The reasoning is that in order to show all the detail possible you need to print images at a resolution of 300 pixels per inch. Other figures are available, but this is the general consensus.
So let’s say you have a 24-megapixel camera where you know the images you take measure 6,000 pixels by 4,000.
The calculation is very simple. You divide the horizontal image resolution in pixels by 300 to get the width, in inches, of the largest print you can make where every scrap of detail is visible and you don’t start seeing a loss of detail creeping in from blowing up the picture too far.
For a 24-megapixel image, that would mean a print 20 inches across. I probably ought to be using metric measurements in this day and age, but most printing calculations still seem to be based around inches.
That’s not bad, right? I guess this is why the digital world seems to be settling quite happily at sensors of 24 megapixels or so.
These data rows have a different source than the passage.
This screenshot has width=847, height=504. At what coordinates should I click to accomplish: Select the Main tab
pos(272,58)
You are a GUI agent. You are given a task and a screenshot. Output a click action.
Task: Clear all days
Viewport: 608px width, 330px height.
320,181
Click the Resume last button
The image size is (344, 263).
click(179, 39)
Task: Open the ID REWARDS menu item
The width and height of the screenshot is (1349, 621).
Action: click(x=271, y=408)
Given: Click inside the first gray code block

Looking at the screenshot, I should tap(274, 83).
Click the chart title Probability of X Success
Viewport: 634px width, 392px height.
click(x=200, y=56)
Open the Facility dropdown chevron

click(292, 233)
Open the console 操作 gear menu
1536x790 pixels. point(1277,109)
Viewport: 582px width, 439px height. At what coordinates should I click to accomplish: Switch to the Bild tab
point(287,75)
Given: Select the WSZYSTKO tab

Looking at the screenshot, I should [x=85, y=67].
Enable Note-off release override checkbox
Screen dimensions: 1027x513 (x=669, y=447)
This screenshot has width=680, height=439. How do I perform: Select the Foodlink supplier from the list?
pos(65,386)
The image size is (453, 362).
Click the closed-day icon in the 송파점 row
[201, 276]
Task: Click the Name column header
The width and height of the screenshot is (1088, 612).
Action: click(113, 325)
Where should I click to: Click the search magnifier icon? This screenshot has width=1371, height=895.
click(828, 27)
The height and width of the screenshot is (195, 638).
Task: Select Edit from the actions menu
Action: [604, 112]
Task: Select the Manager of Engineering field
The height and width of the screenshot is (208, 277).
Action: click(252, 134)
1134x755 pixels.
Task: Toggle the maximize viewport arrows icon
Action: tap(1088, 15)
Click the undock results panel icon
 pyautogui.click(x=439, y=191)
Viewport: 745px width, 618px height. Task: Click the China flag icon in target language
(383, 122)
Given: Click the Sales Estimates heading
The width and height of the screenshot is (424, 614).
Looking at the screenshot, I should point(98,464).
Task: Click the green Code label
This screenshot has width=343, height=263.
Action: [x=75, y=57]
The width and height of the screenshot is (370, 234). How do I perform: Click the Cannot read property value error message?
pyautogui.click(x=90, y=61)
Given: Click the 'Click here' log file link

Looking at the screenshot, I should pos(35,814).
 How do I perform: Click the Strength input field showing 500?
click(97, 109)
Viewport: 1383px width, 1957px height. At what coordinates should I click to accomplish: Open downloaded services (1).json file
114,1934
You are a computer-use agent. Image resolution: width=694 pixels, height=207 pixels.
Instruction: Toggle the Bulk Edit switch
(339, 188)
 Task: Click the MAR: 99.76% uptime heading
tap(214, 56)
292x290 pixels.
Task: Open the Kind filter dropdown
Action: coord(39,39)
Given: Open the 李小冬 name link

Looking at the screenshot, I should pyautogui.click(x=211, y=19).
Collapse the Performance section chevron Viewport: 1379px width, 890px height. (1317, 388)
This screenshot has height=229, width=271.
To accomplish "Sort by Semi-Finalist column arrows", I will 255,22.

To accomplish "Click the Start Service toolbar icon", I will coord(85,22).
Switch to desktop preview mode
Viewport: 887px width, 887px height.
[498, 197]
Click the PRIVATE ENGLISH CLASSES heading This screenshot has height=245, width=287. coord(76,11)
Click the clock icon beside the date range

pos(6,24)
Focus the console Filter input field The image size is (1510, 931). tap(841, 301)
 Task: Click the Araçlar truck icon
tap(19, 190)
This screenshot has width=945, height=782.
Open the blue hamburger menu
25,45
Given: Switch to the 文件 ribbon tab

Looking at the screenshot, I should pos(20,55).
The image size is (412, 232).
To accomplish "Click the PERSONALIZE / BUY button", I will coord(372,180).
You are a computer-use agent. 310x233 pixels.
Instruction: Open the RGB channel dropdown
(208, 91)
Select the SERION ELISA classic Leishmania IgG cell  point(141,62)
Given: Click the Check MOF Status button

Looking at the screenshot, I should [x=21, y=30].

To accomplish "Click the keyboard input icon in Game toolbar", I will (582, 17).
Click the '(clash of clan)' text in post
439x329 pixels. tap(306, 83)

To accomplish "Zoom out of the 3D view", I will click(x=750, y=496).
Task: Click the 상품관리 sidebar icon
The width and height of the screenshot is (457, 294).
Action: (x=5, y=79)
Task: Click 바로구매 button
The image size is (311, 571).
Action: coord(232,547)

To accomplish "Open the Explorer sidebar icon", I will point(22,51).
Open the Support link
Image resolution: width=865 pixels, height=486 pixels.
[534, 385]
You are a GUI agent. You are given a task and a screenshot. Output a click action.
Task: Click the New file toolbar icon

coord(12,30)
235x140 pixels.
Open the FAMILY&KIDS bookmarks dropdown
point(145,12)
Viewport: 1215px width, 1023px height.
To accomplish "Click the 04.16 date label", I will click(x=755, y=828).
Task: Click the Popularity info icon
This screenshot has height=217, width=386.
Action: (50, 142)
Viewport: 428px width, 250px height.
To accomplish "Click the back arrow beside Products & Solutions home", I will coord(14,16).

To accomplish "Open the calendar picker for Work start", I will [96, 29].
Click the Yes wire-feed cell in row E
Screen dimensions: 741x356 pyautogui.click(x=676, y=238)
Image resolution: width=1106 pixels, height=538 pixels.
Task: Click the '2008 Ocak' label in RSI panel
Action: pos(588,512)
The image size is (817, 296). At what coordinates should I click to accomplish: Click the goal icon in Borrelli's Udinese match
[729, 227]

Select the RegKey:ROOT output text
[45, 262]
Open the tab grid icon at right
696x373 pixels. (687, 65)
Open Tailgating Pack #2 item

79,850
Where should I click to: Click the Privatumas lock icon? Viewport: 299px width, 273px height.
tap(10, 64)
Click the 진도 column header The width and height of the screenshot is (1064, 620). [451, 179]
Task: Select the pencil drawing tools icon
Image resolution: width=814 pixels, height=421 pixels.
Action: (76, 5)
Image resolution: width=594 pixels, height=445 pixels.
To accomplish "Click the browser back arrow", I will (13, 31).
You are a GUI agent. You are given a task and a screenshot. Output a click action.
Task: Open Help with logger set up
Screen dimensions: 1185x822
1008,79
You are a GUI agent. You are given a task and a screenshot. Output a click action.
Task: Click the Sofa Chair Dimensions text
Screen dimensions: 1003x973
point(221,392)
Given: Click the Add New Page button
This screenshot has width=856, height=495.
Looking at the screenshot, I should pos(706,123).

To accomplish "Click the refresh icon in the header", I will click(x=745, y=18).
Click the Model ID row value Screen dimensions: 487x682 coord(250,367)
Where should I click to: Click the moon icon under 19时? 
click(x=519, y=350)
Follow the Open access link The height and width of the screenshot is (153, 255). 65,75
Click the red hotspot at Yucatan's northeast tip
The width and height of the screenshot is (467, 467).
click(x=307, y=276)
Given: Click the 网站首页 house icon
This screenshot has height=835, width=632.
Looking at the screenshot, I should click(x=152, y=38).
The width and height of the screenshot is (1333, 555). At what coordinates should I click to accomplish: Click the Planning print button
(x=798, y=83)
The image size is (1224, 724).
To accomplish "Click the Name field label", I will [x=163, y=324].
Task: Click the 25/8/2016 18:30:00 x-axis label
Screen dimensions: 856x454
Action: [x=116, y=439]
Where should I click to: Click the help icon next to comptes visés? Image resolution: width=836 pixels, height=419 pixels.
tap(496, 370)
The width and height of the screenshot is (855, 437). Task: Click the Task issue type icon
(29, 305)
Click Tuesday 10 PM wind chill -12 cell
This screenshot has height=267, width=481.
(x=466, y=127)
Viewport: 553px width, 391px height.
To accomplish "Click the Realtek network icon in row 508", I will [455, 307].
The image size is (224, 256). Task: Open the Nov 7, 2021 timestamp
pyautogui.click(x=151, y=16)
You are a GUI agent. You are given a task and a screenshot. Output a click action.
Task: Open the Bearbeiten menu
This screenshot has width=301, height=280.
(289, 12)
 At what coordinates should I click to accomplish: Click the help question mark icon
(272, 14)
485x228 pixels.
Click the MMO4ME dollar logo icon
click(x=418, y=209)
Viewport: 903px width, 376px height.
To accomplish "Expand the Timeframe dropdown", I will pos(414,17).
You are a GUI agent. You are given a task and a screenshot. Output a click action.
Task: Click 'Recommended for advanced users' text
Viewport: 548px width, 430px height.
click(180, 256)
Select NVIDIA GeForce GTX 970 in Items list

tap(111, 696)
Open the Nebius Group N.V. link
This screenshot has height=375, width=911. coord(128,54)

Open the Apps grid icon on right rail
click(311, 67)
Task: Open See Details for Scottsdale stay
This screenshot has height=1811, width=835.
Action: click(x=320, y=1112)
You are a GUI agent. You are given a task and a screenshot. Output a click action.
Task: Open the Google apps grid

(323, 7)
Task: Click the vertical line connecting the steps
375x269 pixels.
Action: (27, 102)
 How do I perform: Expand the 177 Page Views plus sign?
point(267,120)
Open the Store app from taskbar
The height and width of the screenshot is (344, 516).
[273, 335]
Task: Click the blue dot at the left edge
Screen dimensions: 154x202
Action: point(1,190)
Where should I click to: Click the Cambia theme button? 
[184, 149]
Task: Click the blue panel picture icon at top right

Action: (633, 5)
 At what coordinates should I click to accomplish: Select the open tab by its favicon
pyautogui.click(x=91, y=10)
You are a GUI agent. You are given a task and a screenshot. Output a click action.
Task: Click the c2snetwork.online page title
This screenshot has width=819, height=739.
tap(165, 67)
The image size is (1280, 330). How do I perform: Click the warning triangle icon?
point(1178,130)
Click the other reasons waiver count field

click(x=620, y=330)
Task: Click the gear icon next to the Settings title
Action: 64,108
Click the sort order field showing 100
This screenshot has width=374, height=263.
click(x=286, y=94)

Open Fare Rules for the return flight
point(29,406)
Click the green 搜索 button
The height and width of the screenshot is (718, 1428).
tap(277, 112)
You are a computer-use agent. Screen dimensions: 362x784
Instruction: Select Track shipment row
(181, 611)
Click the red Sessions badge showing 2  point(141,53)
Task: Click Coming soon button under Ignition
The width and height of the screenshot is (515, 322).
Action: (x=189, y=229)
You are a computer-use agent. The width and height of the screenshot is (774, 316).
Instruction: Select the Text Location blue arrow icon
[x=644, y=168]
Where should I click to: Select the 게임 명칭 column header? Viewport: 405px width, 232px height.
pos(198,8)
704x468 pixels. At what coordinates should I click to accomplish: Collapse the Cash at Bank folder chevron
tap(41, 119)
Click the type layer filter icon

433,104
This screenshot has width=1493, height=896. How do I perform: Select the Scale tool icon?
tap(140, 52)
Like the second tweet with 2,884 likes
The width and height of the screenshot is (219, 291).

If you go up to the 61-megapixel Sony A7R V, you get images 9,500 pixels wide and a theoretical print width of 32 inches. Or, if you’re using a 12-megapixel camera or smartphone, you’ve got images around 4,000 pixels wide and a maximum theoretical print size of around 13 inches.
There are other complications – what about the image height, what happens when you crop or rotate your photos and so on? These will affect the numbers if you’re going to be technical about it.
But let’s not get too technical because you can probably throw all this out of the window.
But why do you make big prints?
Is it so that you can go right up close to them and examine the detail? Why not? There are people (mostly technically-minded photographers) who like to do that. If you can get up close to pictures at an exhibition, you might just do that out of curiosity.
But surely the main reason people make big prints is so that they can look at them from further away. A big print is a statement piece you can admire from a distance. The impact of a big print comes from its size, its composition, its subject matter. Probably not the fine detail.
In fact, if you can’t see 300 pixels per inch of detail from the distance the picture will be viewed from, that whole calculation becomes meaningless. Viewing distance is the factor that print size calculations always leave out.